Path Commands (under Object menu > Path)

  • Divide Objects Below: Cuts objects by using an overlapping front most selected object.
    • With the selection tool, select the object to use as a cutter, and position it so that it touches the object to cut. The object cuts any filled object or objects that it’s touching. Choose Object > Path > Divide Objects Below. The shapes that result are ungrouped and selected.
  • Outline Stroke command: Traces the outline of all stroked paths within the selected artwork and substitutes a filled object with the same width as the original stroked path.
    • With the selection tool, select the artwork to outline. The artwork can contain filled and stroked paths; however, only stroked paths are outlined. Select Object > Path > Outline Stroke. The outline replaces the original artwork and is selected.

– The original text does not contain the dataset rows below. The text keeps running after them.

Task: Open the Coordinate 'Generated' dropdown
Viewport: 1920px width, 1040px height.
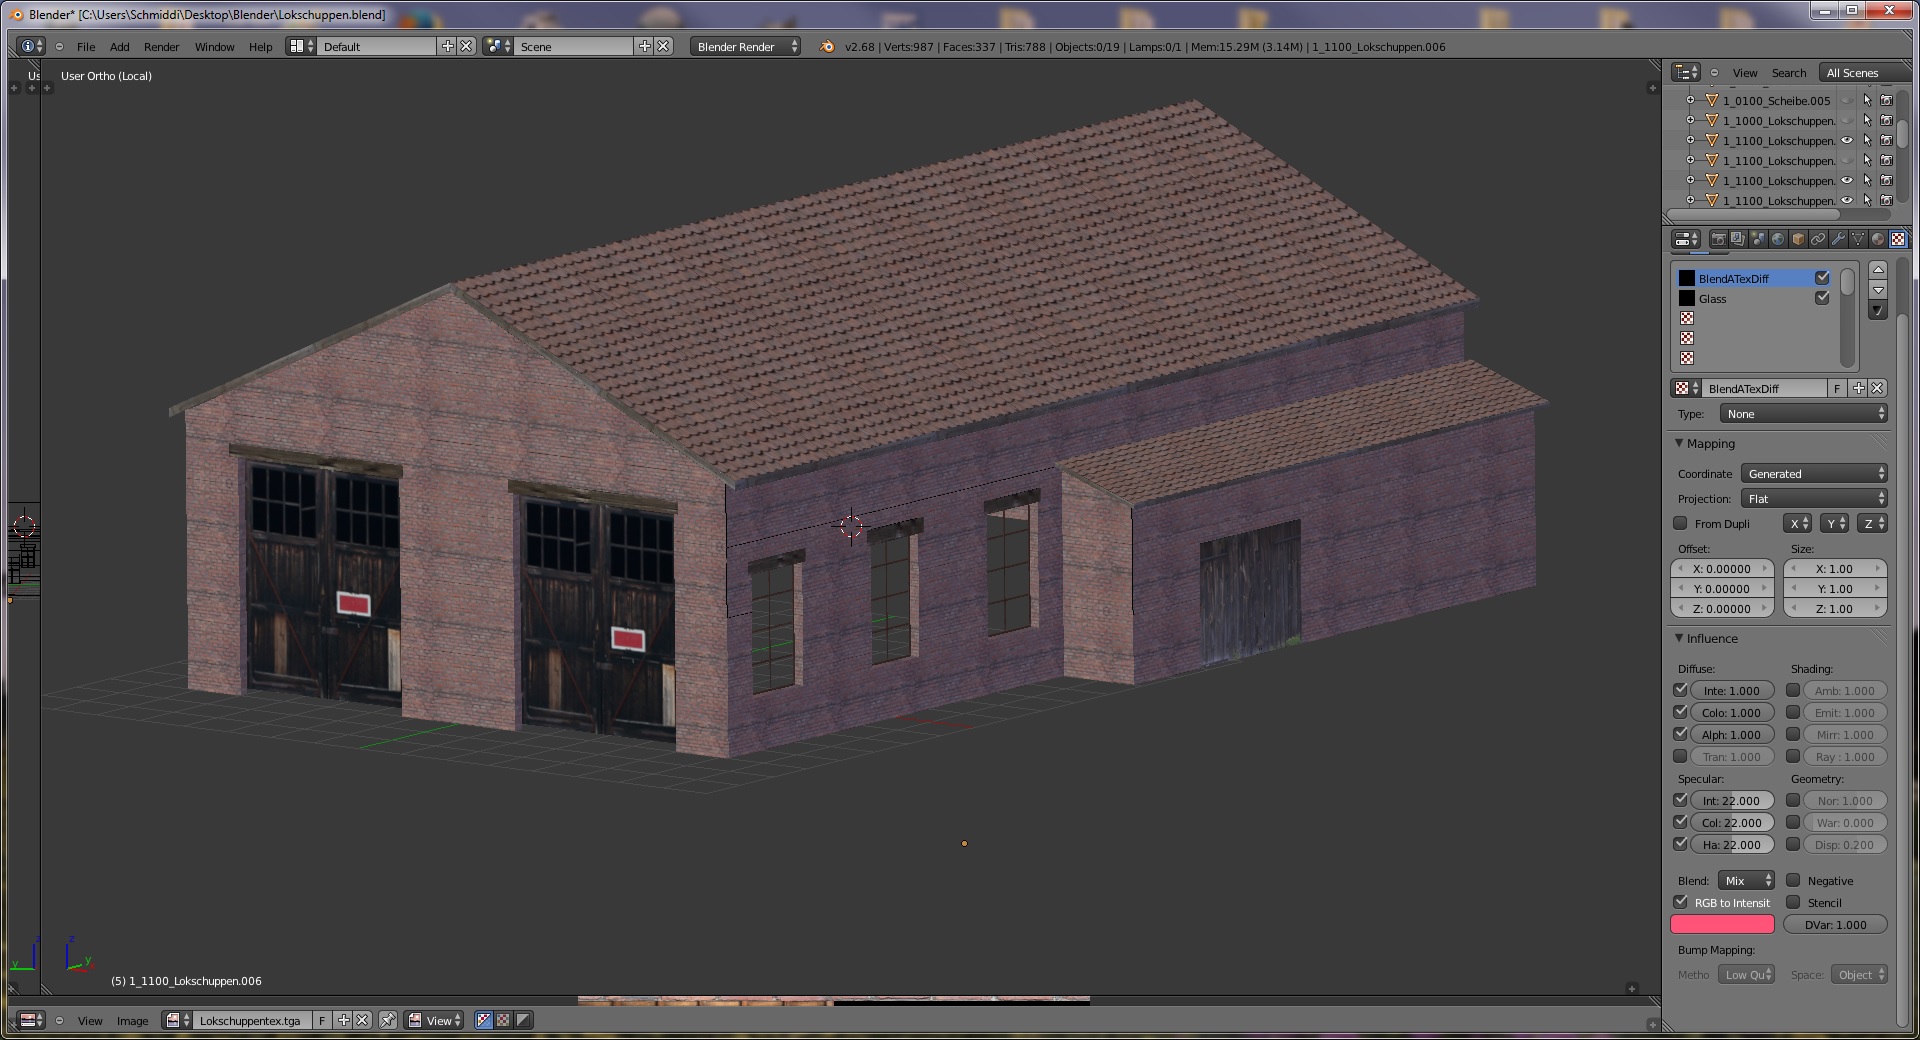Action: coord(1814,474)
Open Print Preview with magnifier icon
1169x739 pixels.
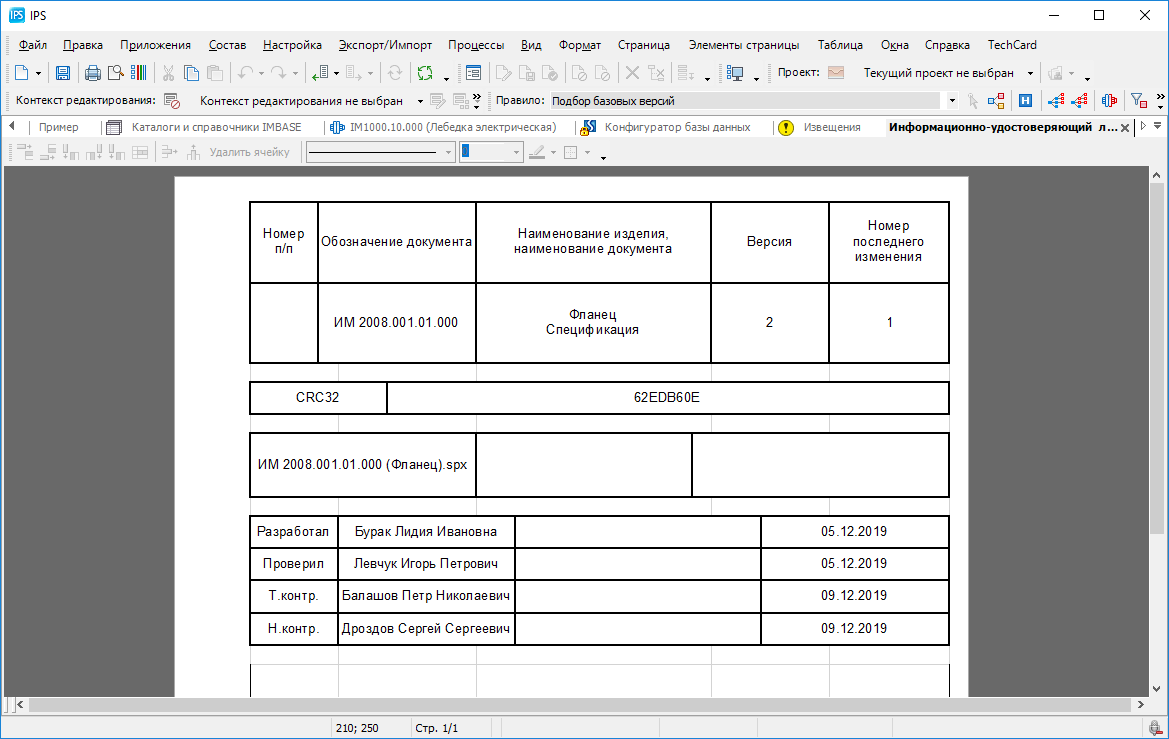pos(116,73)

  • Offset Path command: Creates a replica of a path, offset from the selected path by a specified distance
    • Select the paths you want to offset. Select Object > Path > Offset Path. Specify the offset distance, line join type, and miter limit. (Miter Limit specifies how far out a stroke can extend as it changes its direction along a path before it changes from a mitered (pointed) join to a beveled (squared-off) join. The default value of 4 means that when the length of the join’s point becomes four times the stroke weight, Illustrator will automatically change the miter join to a bevel join.)